Raphael - December 3, 2011 at 8:20 am

With some training you can achieve decent results by using a graphics tablet, e.g. Wacom. They come for decent prices (though small) or with built-in displays. The latter is important if you have trouble dealing with hand-eye-disconnection.

Guest - December 3, 2011 at 9:37 pm

If I don’t do digital grading, am I a bad person?

johnsoad - December 4, 2011 at 11:54 am

All:
Thanks for sharing several good strategies and ideas. A TA who had dexterity limitations showed me a really simple method that works right in MS Office and other documents called drag tagging. Create a master page of 20-30 comment boxes (I use Word’s call-out shapes) and pre-fill them with the most common comments you make. Save the template, then open a student’s paper. For each correction, grab the closest applicable comment and drag it to the student’s paper. Edit if needed.
     This can replace a lot of written comments while maintaining personalized touch. Anyone who wants a starter template is welcome to contact me at johnsoad@wfu:disqus.edu. 

Annotate for Word (www.11trees.com) offers a similar service by adding an annotation template to Word.

Robert Talbert - December 5, 2011 at 12:36 pm

For me, I am typically teaching three courses a semester (two preps) with an average of 25 students per course, and no TA’s. 

Robert Talbert - December 5, 2011 at 12:37 pm

Use it all the time in calculus classes.

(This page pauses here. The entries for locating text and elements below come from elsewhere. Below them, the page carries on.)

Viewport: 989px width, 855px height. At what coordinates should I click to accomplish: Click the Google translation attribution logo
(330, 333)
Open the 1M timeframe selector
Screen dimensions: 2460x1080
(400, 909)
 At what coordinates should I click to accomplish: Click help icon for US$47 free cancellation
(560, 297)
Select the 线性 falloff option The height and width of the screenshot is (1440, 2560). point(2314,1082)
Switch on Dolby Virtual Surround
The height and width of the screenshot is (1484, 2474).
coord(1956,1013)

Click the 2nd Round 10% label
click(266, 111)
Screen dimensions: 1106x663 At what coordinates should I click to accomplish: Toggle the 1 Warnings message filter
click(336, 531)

It’s not perfect and for the most part assesses only rote-mechanical skills, but it really fills a niche admirably for me in my assessment scheme. 

Robert Talbert - December 5, 2011 at 12:39 pm

I guess I haven’t found that having multiple formats has slowed me down any. But I didn’t know GoodReader did stuff like what you are mentioning. I’ll have to check that out. 

Robert Talbert - December 5, 2011 at 12:39 pm

Yes. Sorry. 

cmcclain - December 5, 2011 at 3:40 pm

Ah, I have 100-150 students each semester across four to five courses. Making a 5 minute video for each student is out of the question.

ychumanities - December 5, 2011 at 4:20 pm

I love using Jing for video feedback, and the response from students has been very positive.  My only complaint is that the 5 minutes you spend making your comments is only about half the time you need for each paper, when you factor in the time necessary to upload each video.  Even with Jing Pro, which allows for a smaller file and therefore a quicker upload, the time spent waiting for each file to upload and generate an embed code or URL is frustrating.